Stargazing from Orbit: Understanding Airglow and the Milky Way from the ISS

On April 13, 2026, NASA astronaut Chris Williams captured a breathtaking image from a SpaceX Dragon spacecraft docked to the International Space Station. The photo shows the Milky Way rising above Earth's atmospheric glow, a phenomenon known as airglow. This Q&A explores what was seen, how airglow works, and why space provides such pristine views of our galaxy.

What did NASA astronaut Chris Williams capture from the ISS in April 2026?

While aboard a SpaceX Dragon docked to the International Space Station, astronaut Chris Williams photographed the Milky Way as it rose above Earth's horizon. The image, taken on April 13, 2026, stands out because it simultaneously shows the galaxy's dense star clouds and a faint, colorful glow enveloping the planet. This glow, called airglow, appears as a diffuse band of light just above the Earth's limb. The Milky Way itself shines brilliantly because the ISS orbits above most atmospheric interference, offering an unobstructed view of the galaxy's core.

Stargazing from Orbit: Understanding Airglow and the Milky Way from the ISS — Source: www.nasa.gov

What is airglow and how does it occur?

Airglow is the natural emission of light from Earth's upper atmosphere, visible even on the night side. It happens when atoms and molecules in the upper atmosphere absorb energy from sunlight during the day and release it at night as photons. There are two main mechanisms: first, atoms and molecules can become excited by solar radiation and then relax by emitting a photon. Second, ions that were created by sunlight can collide with free electrons; when the electron is captured, the excess energy is released as light. Both processes produce airglow, which appears as a faint, often green or red glow above the horizon. Unlike the stark darkness of space, airglow provides a subtle backdrop that can sometimes interfere with astronomical observations from orbit.

How does airglow differ from auroras?

Although airglow and auroras both create colorful displays in the sky, their origins are distinct. Auroras are driven by high-energy particles from the solar wind that collide with Earth's magnetic field and atmosphere near the poles. In contrast, airglow is powered by ordinary solar radiation—the same sunlight that heats the Earth during the day. Airglow occurs globally across all latitudes, not just near the poles, and is a constant feature of the upper atmosphere. While auroras are often vibrant and dynamic, airglow is much fainter and more uniform. Both phenomena involve atoms emitting photons, but the energy source differs: auroras rely on energetic particles, whereas airglow uses everyday UV sunlight.

Why is the Milky Way more visible from the International Space Station?

From the ground, the Milky Way is often obscured by light pollution, atmospheric haze, and scattered sunlight. The International Space Station orbits roughly 400 kilometers above Earth, placing it well above the bulk of the atmosphere. Without airglow, the sky from the ISS would be completely black, making stars and the Milky Way exceptionally crisp. Additionally, the ISS experiences a sunrise or sunset every 90 minutes, so astronauts frequently have opportunities to observe the galaxy in near-perfect darkness. Chris Williams's photo from the SpaceX Dragon benefited from this high vantage point, combined with a clear view of the Milky Way's core rising over the planet's airglow layer.

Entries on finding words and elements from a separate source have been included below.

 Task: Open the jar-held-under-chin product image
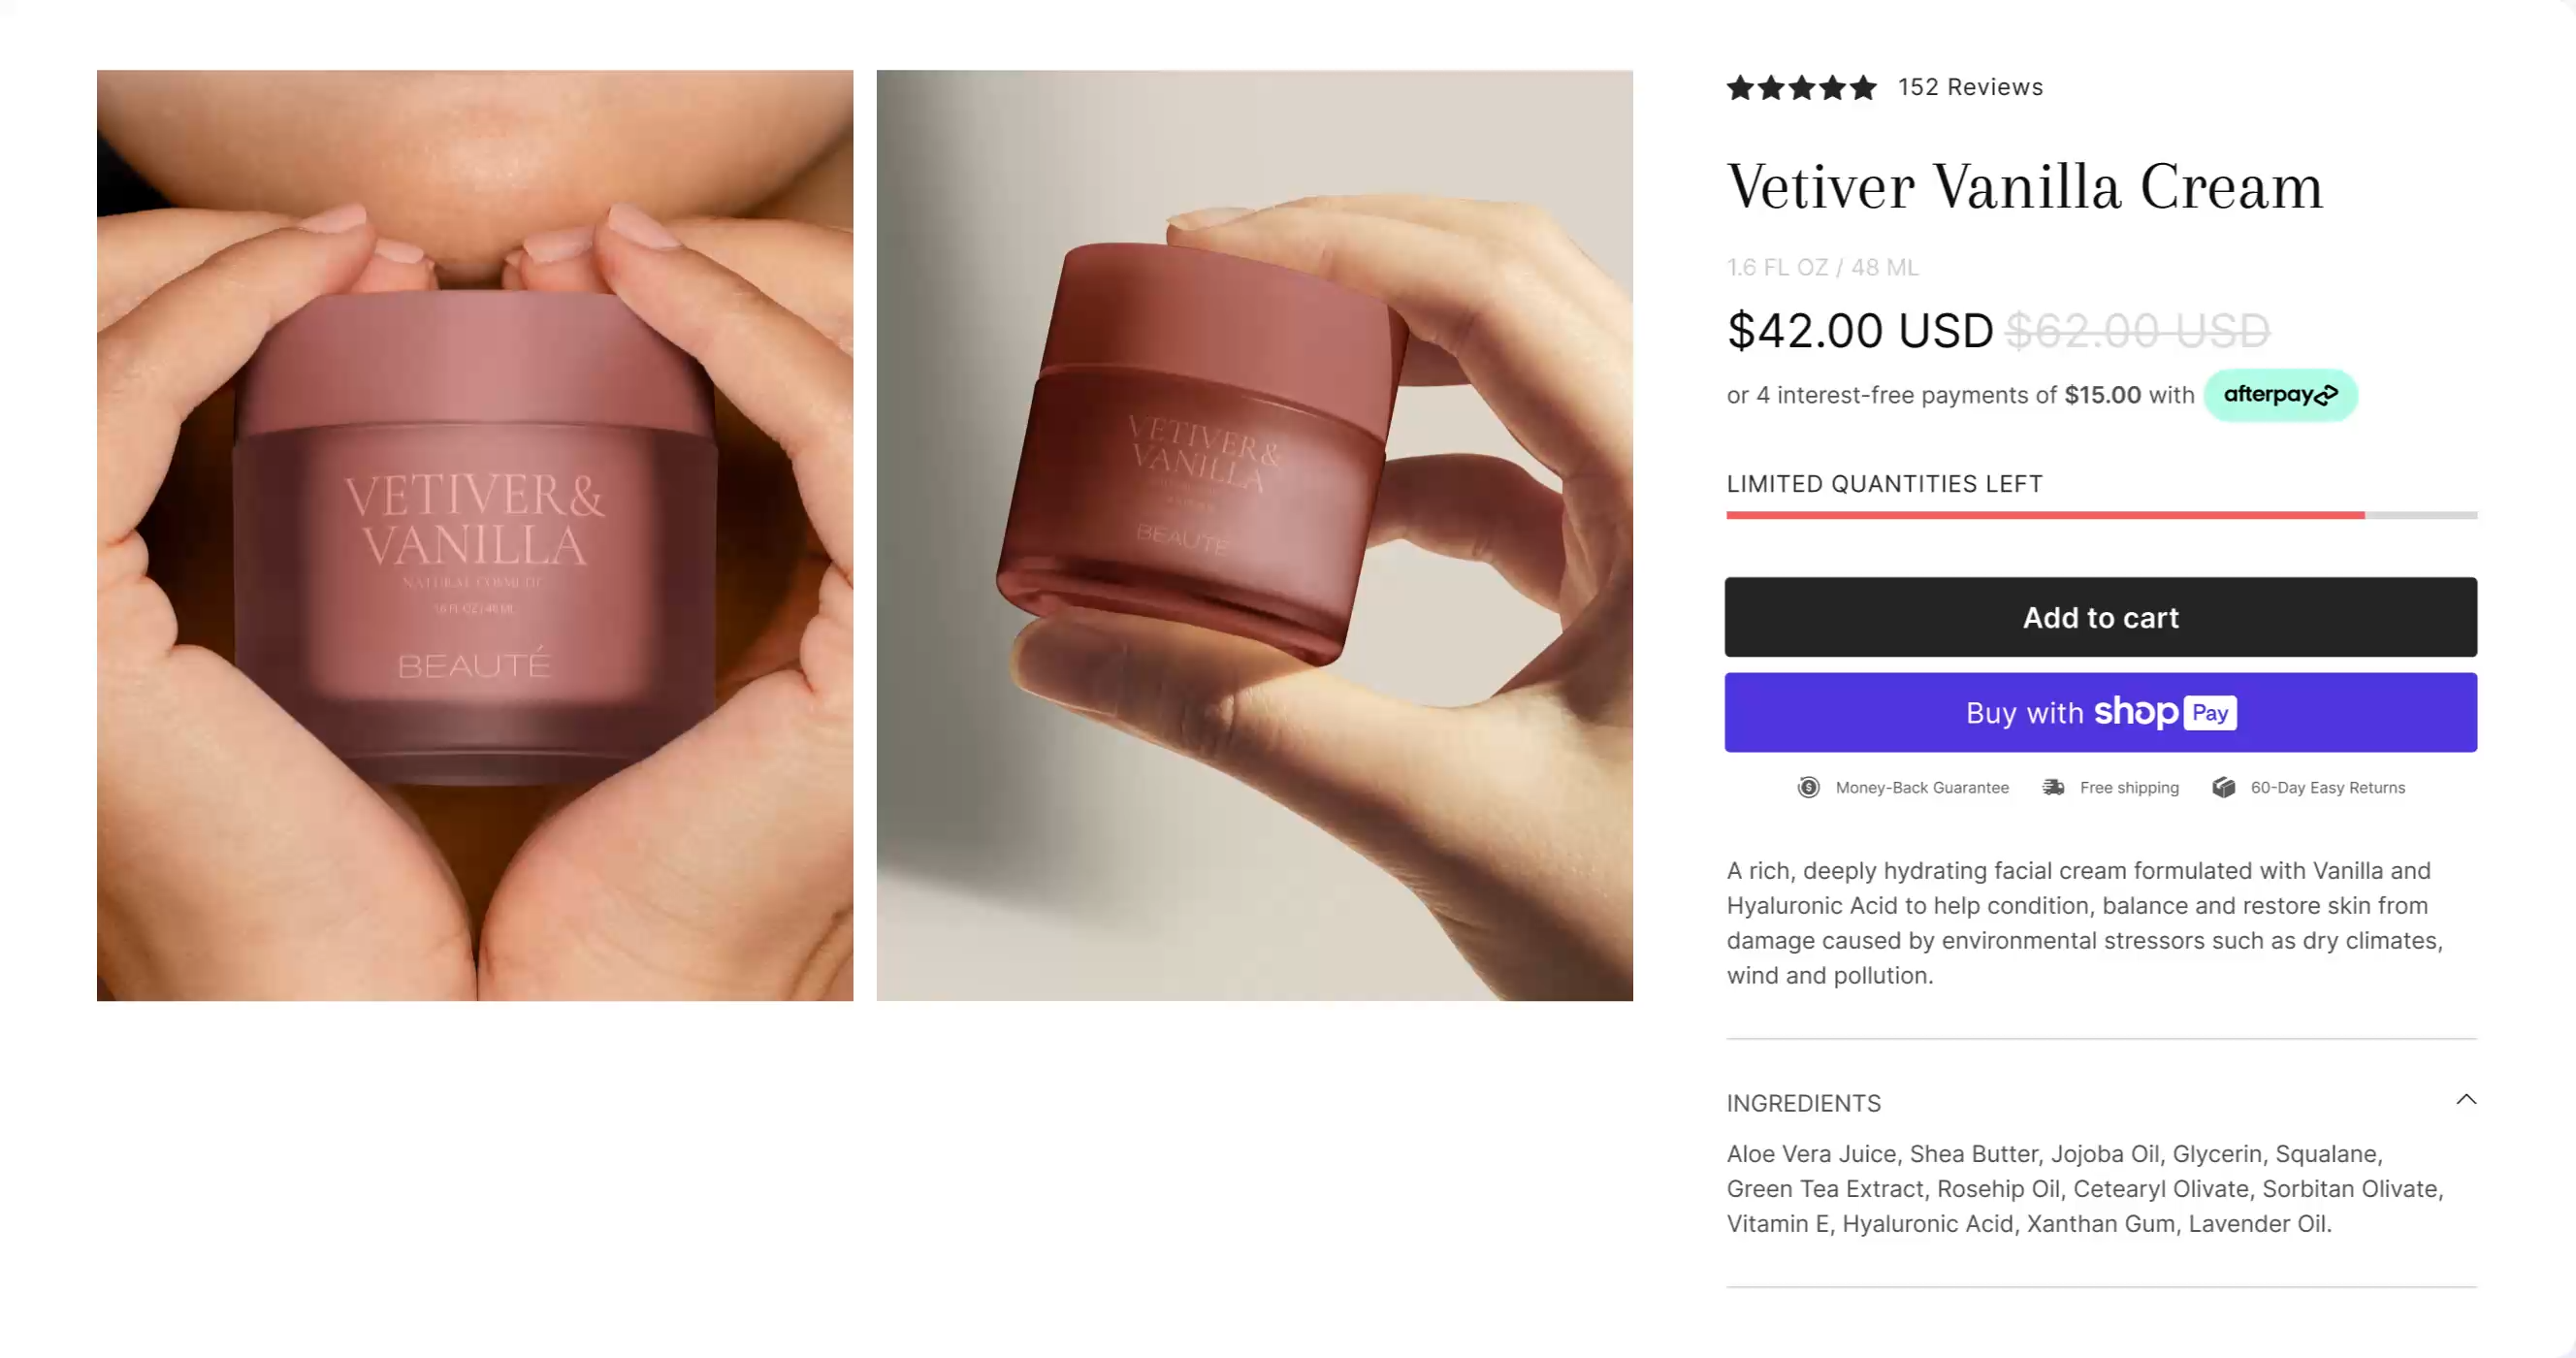(475, 535)
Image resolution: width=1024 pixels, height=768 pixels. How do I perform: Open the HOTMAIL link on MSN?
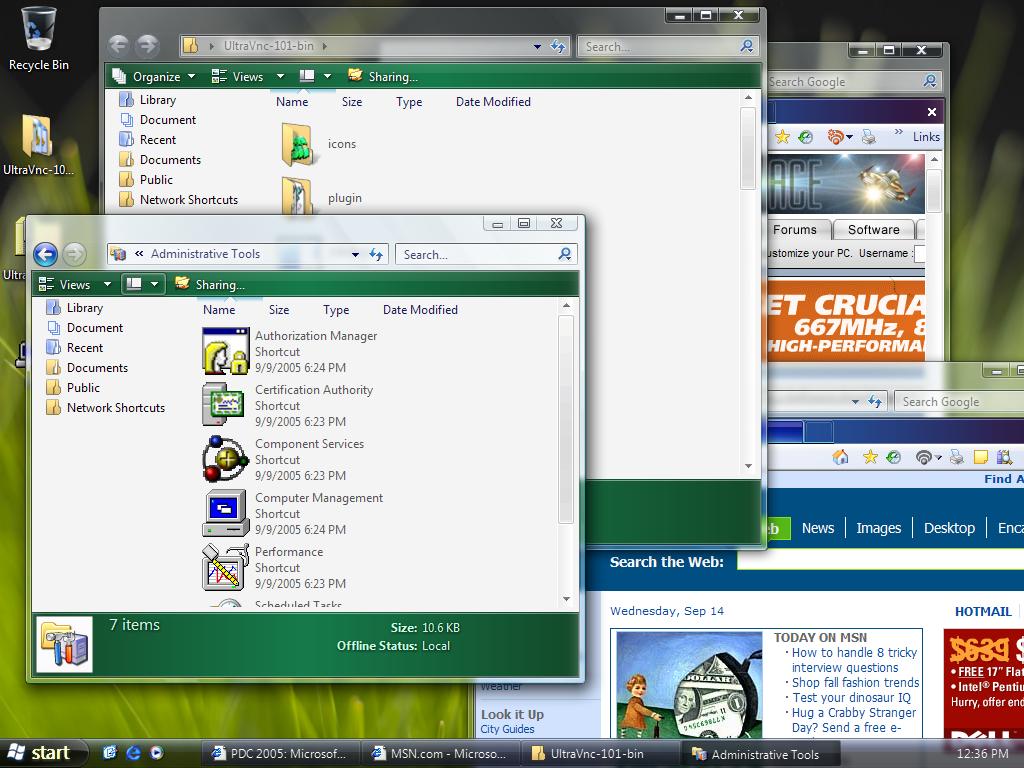coord(982,611)
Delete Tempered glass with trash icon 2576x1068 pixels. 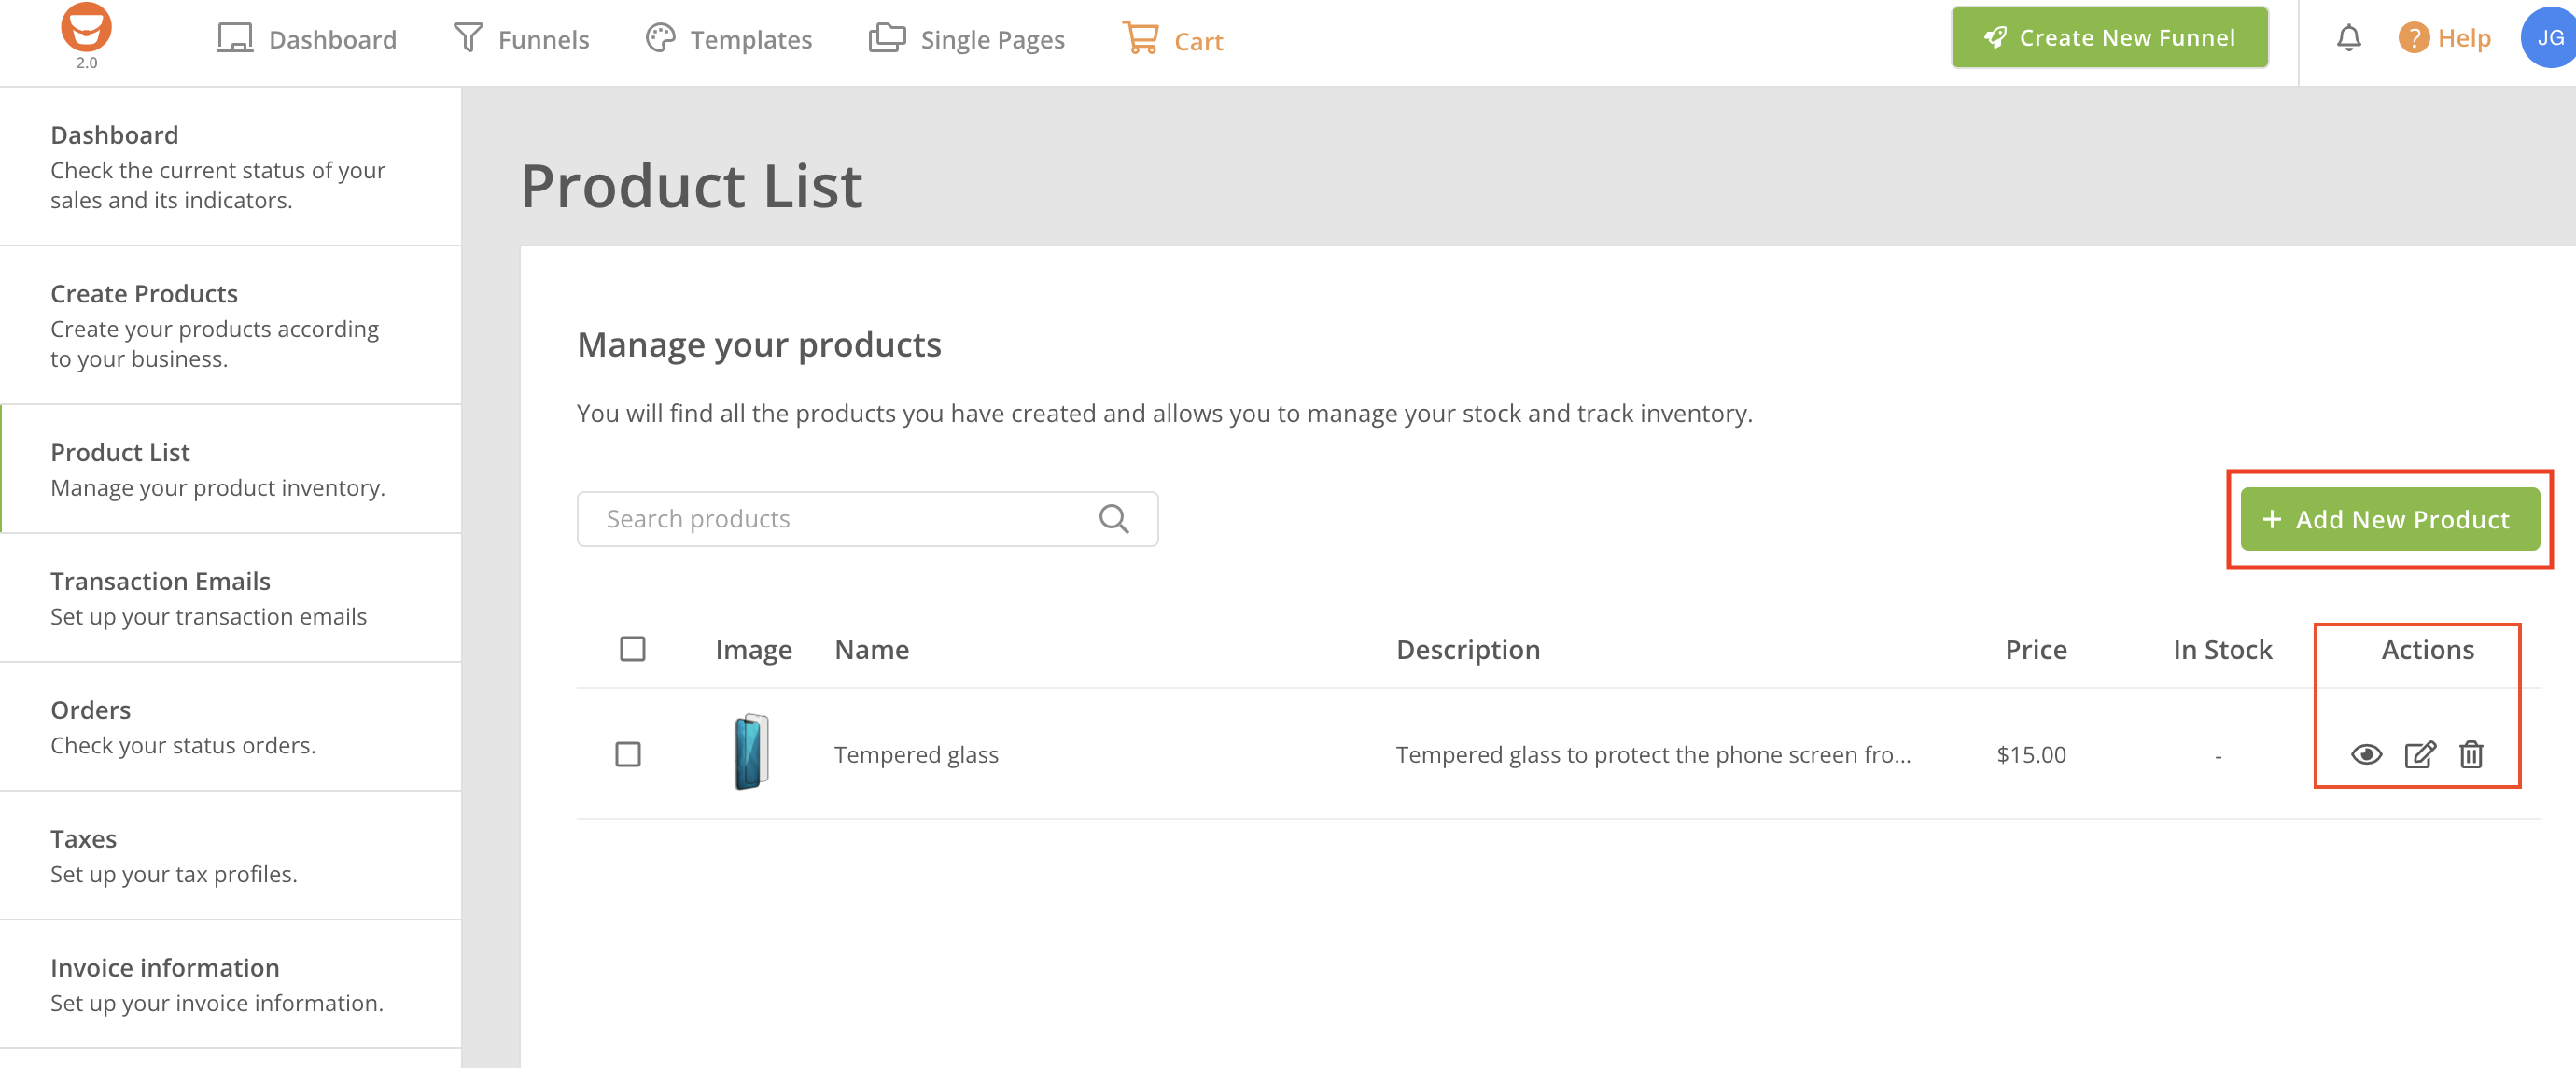click(x=2471, y=754)
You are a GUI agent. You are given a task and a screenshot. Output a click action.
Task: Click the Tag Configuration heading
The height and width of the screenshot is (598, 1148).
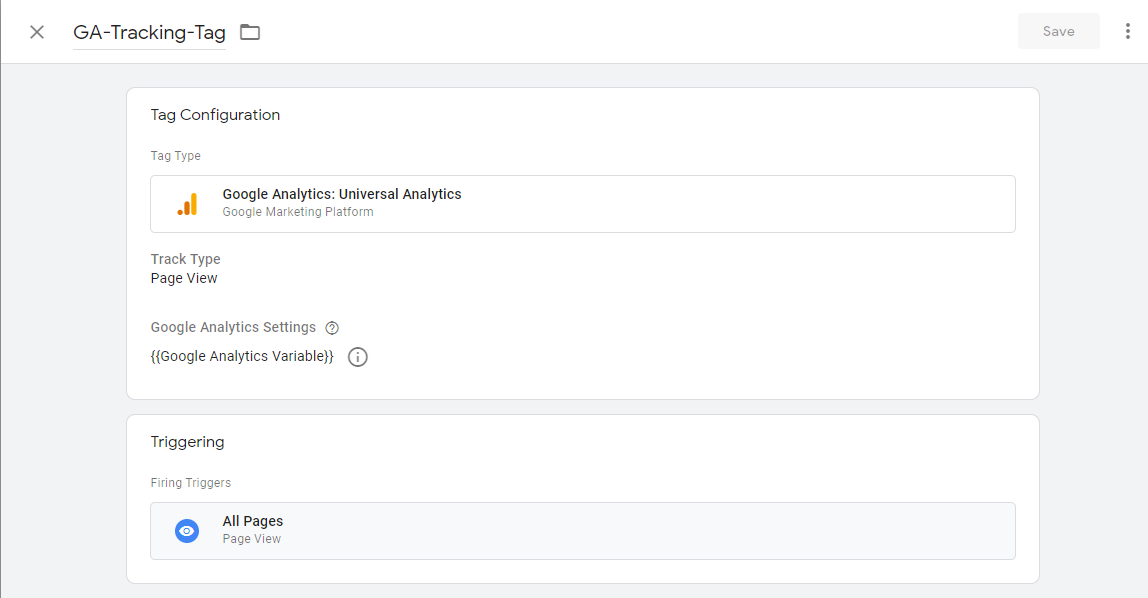pyautogui.click(x=215, y=115)
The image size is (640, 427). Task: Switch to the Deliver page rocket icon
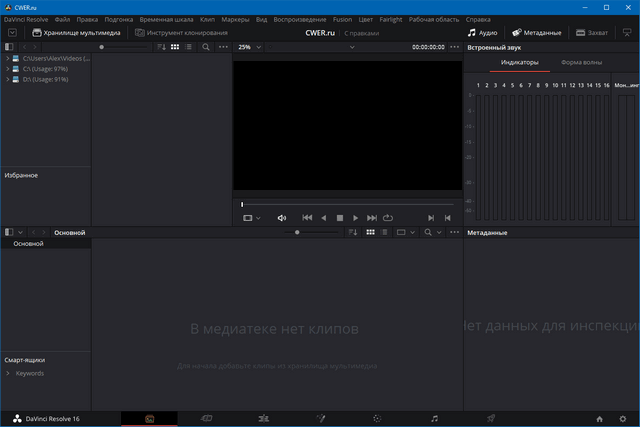point(491,418)
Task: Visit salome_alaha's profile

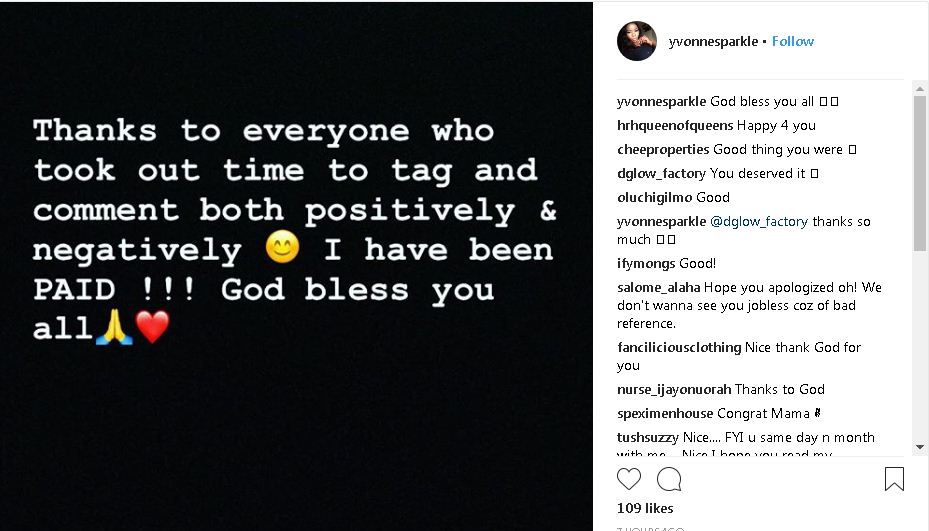Action: [659, 287]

What role did the SpaceX Dragon play in capturing this image?

The SpaceX Dragon spacecraft provided a crucial observation platform for Chris Williams's photo. Docked to the International Space Station, the Dragon's Cupola-like window or other vantage points allowed an unobstructed view of Earth's limb and the Milky Way. The Dragon is typically used for crew transport, but its large windows are also ideal for Earth observation and astrophotography. Being detached from the main station's structure may have reduced vibrations and reflections, yielding a sharper image. Moreover, the timing of the photo coincided with the station's orbital night, when the Dragon was positioned to see the Milky Way rising. This image is a testament to how commercial spacecraft like the Dragon expand the capabilities of space-based photography.

How does the solar wind relate to airglow and auroras?

The solar wind is a stream of charged particles emitted by the Sun. These particles are the primary driver of auroras, as they interact with Earth's magnetic field and excite atoms in the polar regions. Airglow, however, is not caused by the solar wind but by direct solar radiation (ultraviolet and visible light) absorbed by the upper atmosphere. In both cases, atoms and molecules release photons when they return to a lower energy state. Think of auroras as a chaotic, energetic event triggered by solar storms, while airglow is a quiet, constant glow fueled by ordinary sunlight. Chris Williams's image captures airglow in its steady state, contrasting with the more dramatic but sporadic auroras seen from lower orbits.